The pathogenesis of angioma serpiginosum is still unclear yet. A role for estrogen has been implicated [8,9], however, the onset of lesions during childhood, the uniformity of lesions throughout the menstrual cycle, the presence of normal serum sexogen levels in affected patients and finally, the absence of estrogen and progesterone receptors around the dilated vessels contradict this theory [10]. In 2007, angioma serpiginosum with esophageal papillomatosis in a 4-generation family was described as a X-linked dominant condition that is mapped to a gene locus on Xp11.3-Xq12 [11]. Subsequently, Houge et al [12] documented that a Xp11.23 deletion containing PORCN may also cause angioma serpiginosum. In addition, an abnormal vascular response to cold has also been proposed in the pathogenesis of angioma serpiginosum [8].

The typical histopathological features of angioma serpiginosum include clusters of dilated capillaries in the papilla and subpapillary regions of the dermis with the absence of inflammatory cell infiltration, hemorrhage and hemosiderin deposition [1]. The overlying epidermis is normal.

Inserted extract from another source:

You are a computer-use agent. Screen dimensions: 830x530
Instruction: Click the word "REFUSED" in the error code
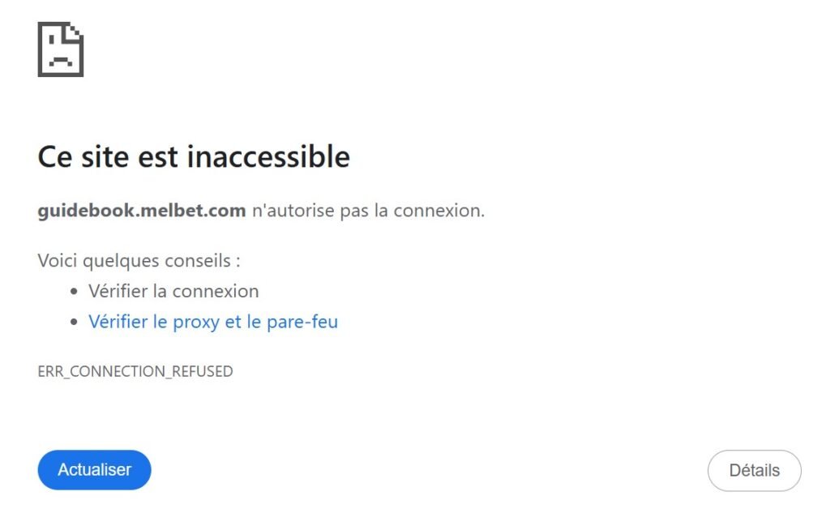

Angioma serpiginosum must be differentiated from diagnoses of pigmented purpuric dermatoses, angiokeratoma, unilateral nevoid telangiectasia and acquired port-wine stain. All of these diseases have dilated capillaries in the dermis, except for pigmented purpuric dermatoses. Inflammatory infiltrates around capillaries, extravasation of red cells and hemosiderin deposition can be found in pigmented purpuric dermatoses, unilateral nevoid telangiectasia and acquired port wine stains but not in AS and angiokeratomas. Angiokeratoma is a X-linked disorder that is characterized histopathologically by hyperkeratosis, papillomatosis, acanthosis, and dilated vasculature in the papillary dermis. Acquired port-wine stain occurs unilaterally on the face and neck, with nearly half of all cases found in the distribution of the trigeminal nerve. The main histopathological changes of the acquired port-wine stain are multiple ectatic capillaries in the superficial dermis, usually smaller in numbers than that seen in angioma serpiginosum.

The lesions of angioma serpiginosum are cosmetically unsightly; laser therapy is considered an acceptable and effective mode of treatment [13]. Good cosmetic results can be achieved with a tunable pulse dye laser by selective photothermolysis to the vascular lesion. No other topical or systemic treatment options have been reported for angioma serpiginosum.